This guide breaks down each of the three major real estate data categories in plain language: what it is, where it comes from, what it can and cannot do, and when it is the right choice for a given application. 

Category 1: MLS Listing Data 

MLS listing data is the live, agent-generated record of what is for sale, what is under contract, and what has recently sold in the residential real estate market. It is the most current and granular source of information about market activity that exists, and it is created by the real estate professionals who are actually conducting transactions. 

Where MLS listing data comes from 

When a real estate agent takes on a new listing, they enter the property information into the MLS serving their market. That information, the price, the property details, the photos, and everything else that makes up a listing record, becomes part of the MLS database and is shared with all member brokers who may be representing buyers. As the listing moves through the transaction lifecycle, Active to Under Contract to Closed (or Expired or Withdrawn), those status changes are recorded in real time. 

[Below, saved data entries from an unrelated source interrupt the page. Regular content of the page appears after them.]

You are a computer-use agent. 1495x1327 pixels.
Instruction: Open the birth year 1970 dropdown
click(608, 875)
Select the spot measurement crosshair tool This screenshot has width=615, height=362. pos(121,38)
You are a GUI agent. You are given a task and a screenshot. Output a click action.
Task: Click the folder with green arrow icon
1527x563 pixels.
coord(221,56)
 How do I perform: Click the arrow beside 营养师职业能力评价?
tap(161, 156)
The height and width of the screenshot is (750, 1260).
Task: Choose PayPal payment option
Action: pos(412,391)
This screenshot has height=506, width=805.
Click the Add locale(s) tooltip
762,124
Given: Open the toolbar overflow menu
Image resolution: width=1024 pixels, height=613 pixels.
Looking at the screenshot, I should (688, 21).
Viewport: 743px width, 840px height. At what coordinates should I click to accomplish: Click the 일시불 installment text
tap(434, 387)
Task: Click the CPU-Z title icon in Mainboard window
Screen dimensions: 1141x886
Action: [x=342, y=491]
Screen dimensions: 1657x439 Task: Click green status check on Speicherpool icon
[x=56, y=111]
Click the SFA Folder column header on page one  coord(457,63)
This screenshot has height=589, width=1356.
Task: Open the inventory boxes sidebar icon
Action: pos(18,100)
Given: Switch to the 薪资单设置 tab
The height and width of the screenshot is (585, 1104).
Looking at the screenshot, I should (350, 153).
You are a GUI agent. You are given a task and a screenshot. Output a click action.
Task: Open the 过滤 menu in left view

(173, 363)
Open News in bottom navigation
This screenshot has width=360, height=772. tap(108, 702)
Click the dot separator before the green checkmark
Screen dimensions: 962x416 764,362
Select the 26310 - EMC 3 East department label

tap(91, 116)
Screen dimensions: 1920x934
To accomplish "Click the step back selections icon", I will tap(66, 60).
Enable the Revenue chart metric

As of mid-2025, there are just over 500 MLS systems in the United States with more than 30 across the rest of North America. Each is independently governed by the real estate professionals who are its members. There is no single national MLS, which means that accessing listing data from a broad geographic footprint requires integrations with the MLSs serving each market. 

Source: RESO MLS FAQ — (March 2026) 

What MLS listing records typically contain 

A standard MLS listing record is significantly richer than what consumers see on a listing portal. In addition to the public-facing attributes like price, bedrooms, bathrooms, square footage, and photos, MLS records typically include detailed interior and exterior feature descriptions, showing instructions, agent commission information, days on market as a running count, a timestamped price change history, listing status history with dates, media objects including photos and virtual tours, open house schedules, and complete agent and co-broke information. 

For properties that close and report a sale price back to the MLS, the record will also include the final sale price, sale date, and often concessions or financing terms. The richness of this closing information varies by MLS. Some markets have strong norms around closed sale reporting. Others do not. 

Real-world examples of MLS data in action 

Zillow’s Zestimate, which the company reports has a national median error rate of approximately 2.4%, is trained and continuously updated using MLS comparable sales data alongside public records. The model would not function without current, accurate listing and sale price data from the MLSs serving each market. 

Source: Built In, AI in Real Estate: 18 Companies Defining the Industry

Redfin’s agent tools are built on near-real-time MLS data feeds that allow agents to receive notifications about new listings, price changes, and status changes the moment they appear in the MLS. This speed advantage, built on tight MLS integration, is part of how Redfin differentiates its agent services in competitive markets. 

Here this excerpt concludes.